Use a second stream for de-allocating memory
coreylowman opened this issue · comments
Currently all operations, including de-allocations, happen on the default stream. In dfdx, after a long forward pass with many operations (e.g. 100 operations, each producting 1+ gradient), all gradients are captured in a Gradients object. After the forward pass is done, the gradients object is dropped, which means ALL temporary gradients are de-allocated at once.
This blocks the default stream at the moment, so all de-allocations occur before any other work can complete.
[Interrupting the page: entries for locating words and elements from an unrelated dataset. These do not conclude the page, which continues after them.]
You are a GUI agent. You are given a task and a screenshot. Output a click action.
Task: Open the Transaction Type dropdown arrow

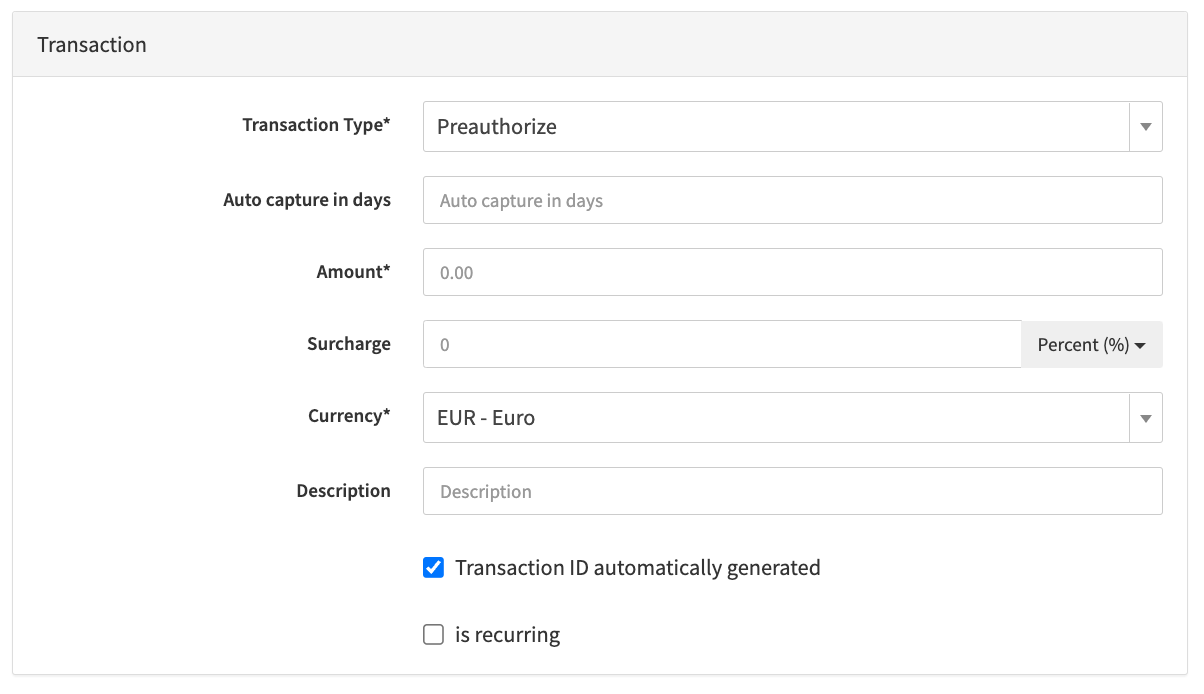pyautogui.click(x=1145, y=127)
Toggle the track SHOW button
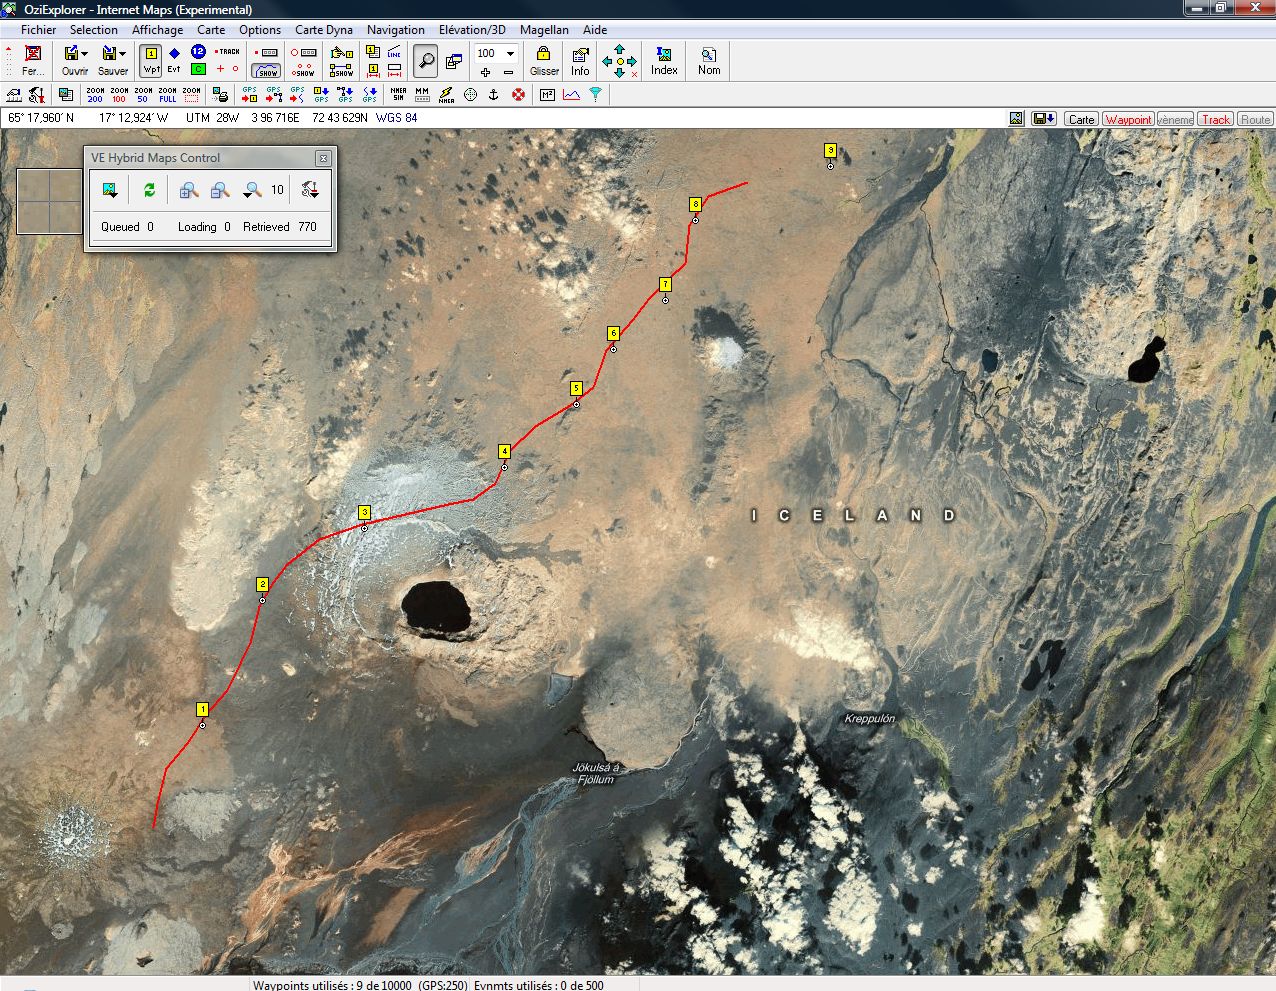 pyautogui.click(x=267, y=70)
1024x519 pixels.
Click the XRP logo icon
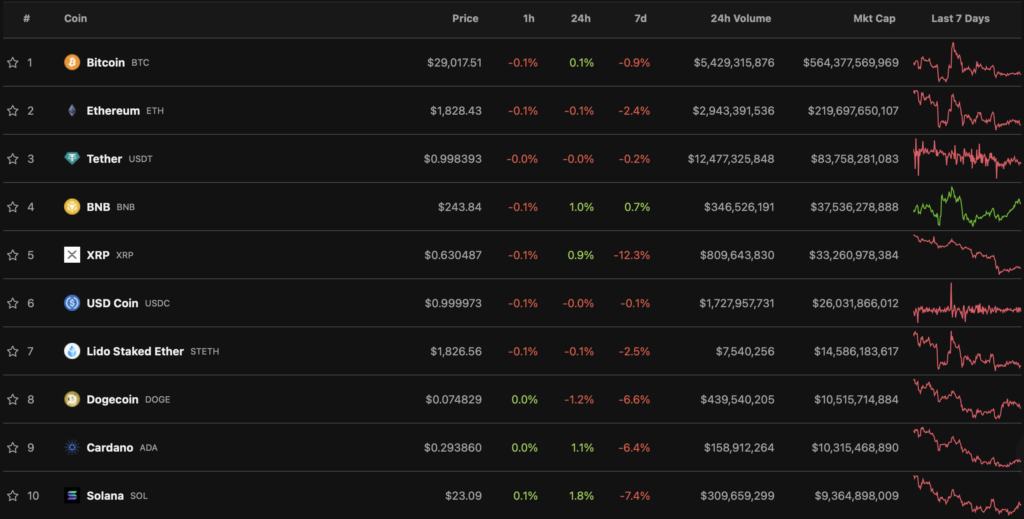[x=72, y=255]
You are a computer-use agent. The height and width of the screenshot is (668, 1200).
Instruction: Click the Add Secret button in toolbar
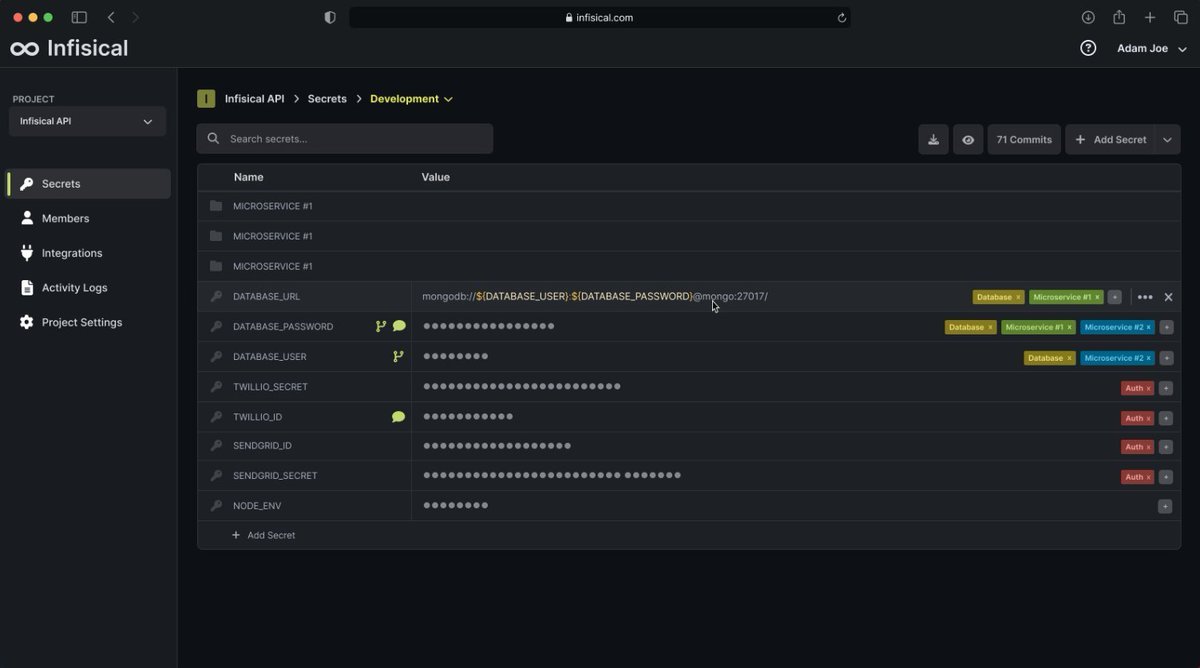pyautogui.click(x=1110, y=140)
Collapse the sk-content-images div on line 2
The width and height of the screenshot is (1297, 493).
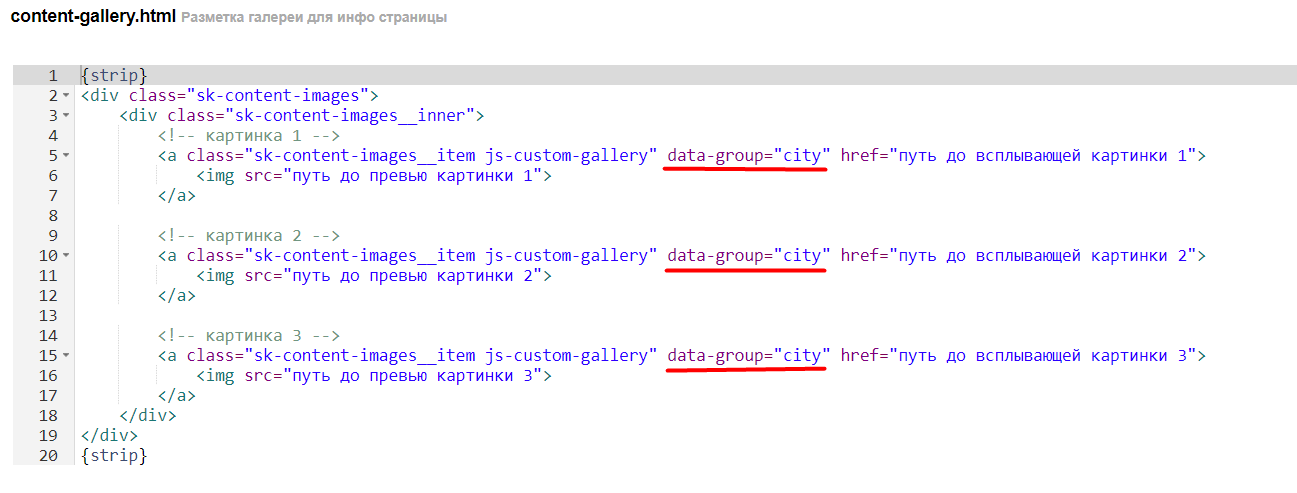coord(65,96)
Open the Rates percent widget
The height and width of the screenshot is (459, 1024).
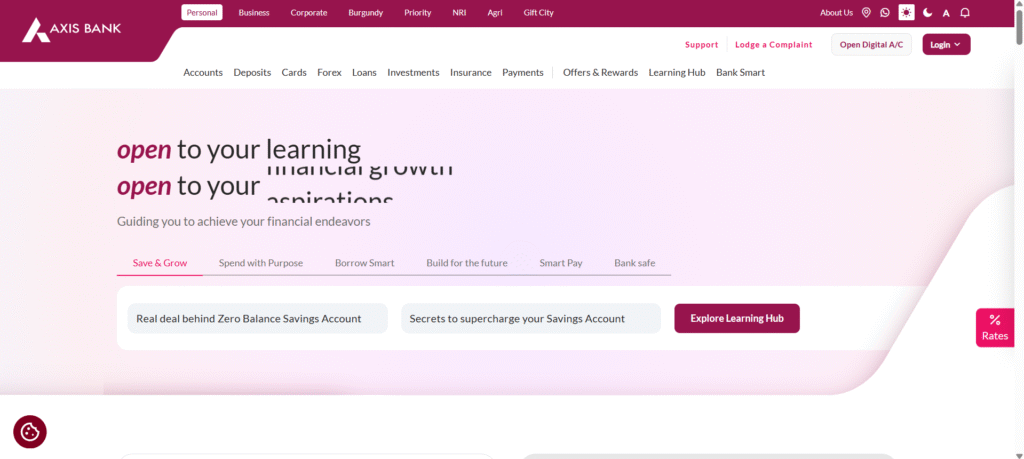click(x=994, y=327)
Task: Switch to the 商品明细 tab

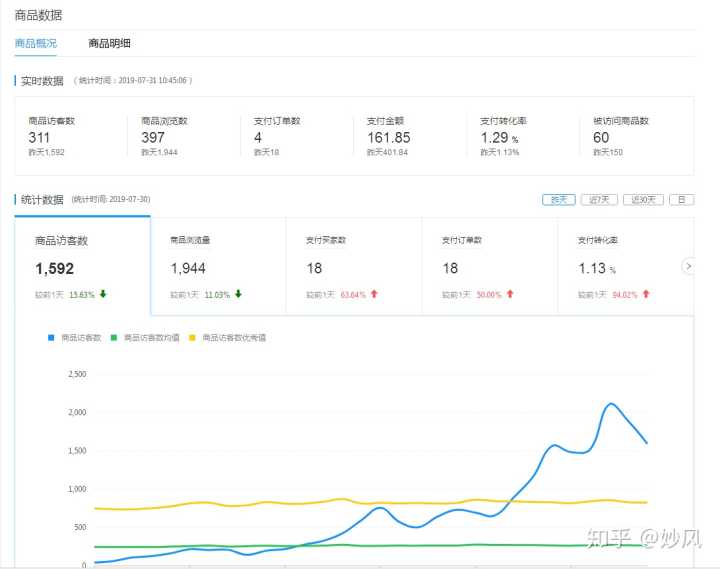Action: [109, 43]
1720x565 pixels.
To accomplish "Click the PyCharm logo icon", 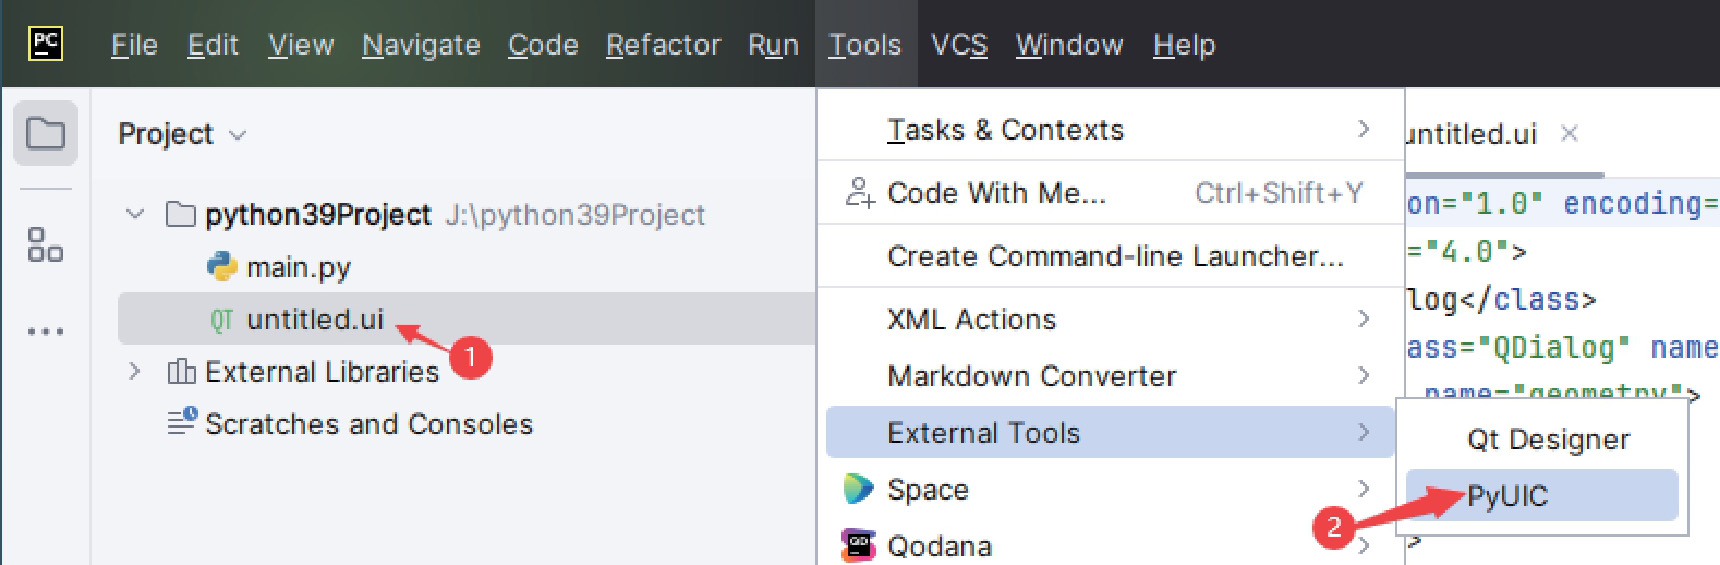I will [46, 44].
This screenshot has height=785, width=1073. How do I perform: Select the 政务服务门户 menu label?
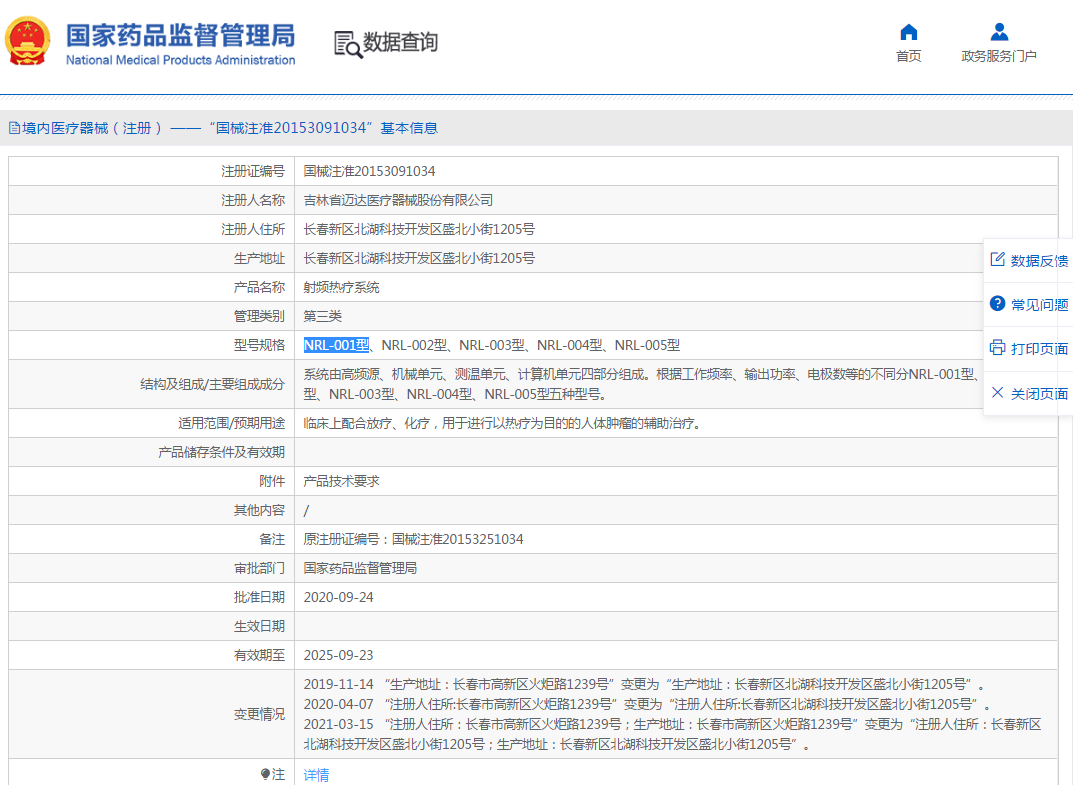[x=999, y=56]
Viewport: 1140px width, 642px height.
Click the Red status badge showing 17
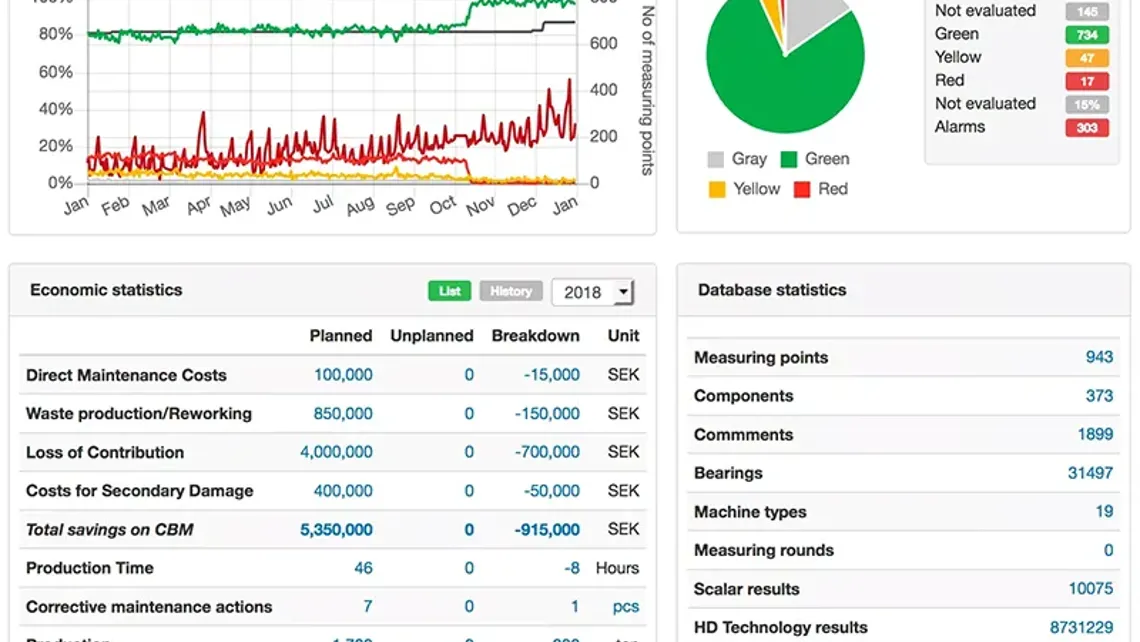tap(1086, 80)
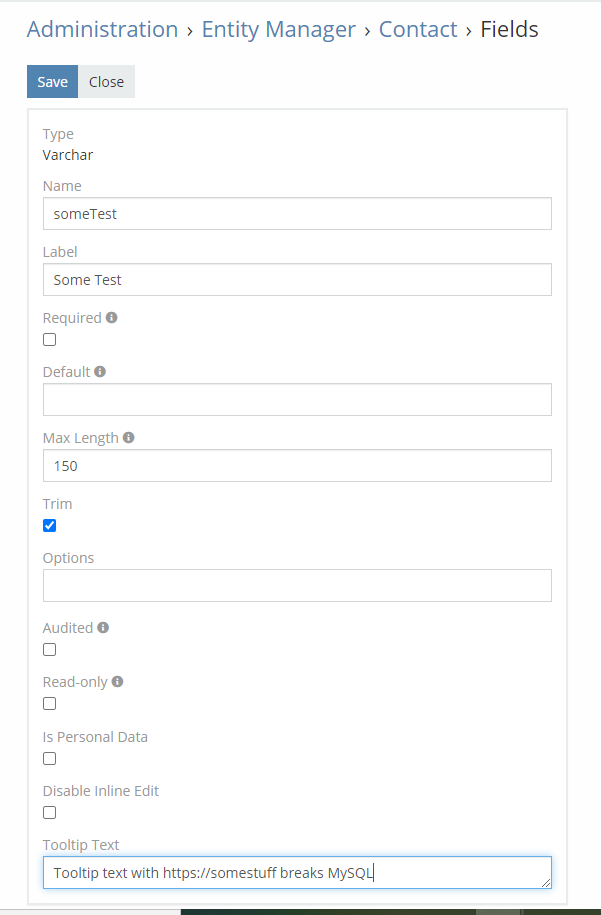The width and height of the screenshot is (601, 915).
Task: Click the Read-only info icon
Action: 117,682
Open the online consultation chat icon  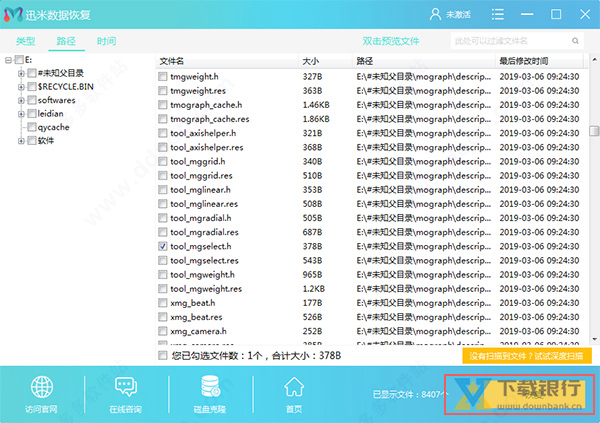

Instead, we should put de-allocations on a second stream that is synchronized with the default stream with events:
- call cuEventCreate
- call cuEventRecord with the default stream
- call cuStreamWaitEvent with the event and the deallocation stream
- call free_async with the deallocation stream
This should free up the default stream to continue working
Questions:
- Do we create a new event for each new de-allocation that happens? Or is it possible to have 1 event that the device holds that we use to synchronize?
- How do we free events with cuEventDestroy? And how does cuEventDestroy interact with cuStreamWaitEvent?
Cuda docs state about cuEventDestroy:
An event may be destroyed before it is complete (i.e., while cuEventQuery() would return CUDA_ERROR_NOT_READY). In this case, the call does not block on completion of the event, and any associated resources will automatically be released asynchronously at completion.
Does this mean we can just call cuEventDestroy right after we create, and the stream will still synchronize?
Okay from cuda docs:
Other APIs such as cuStreamWaitEvent() use the most recently captured state at the time of the API call, and are not affected by later calls to cuEventRecord().
This implies to me we can allocate a single event to use!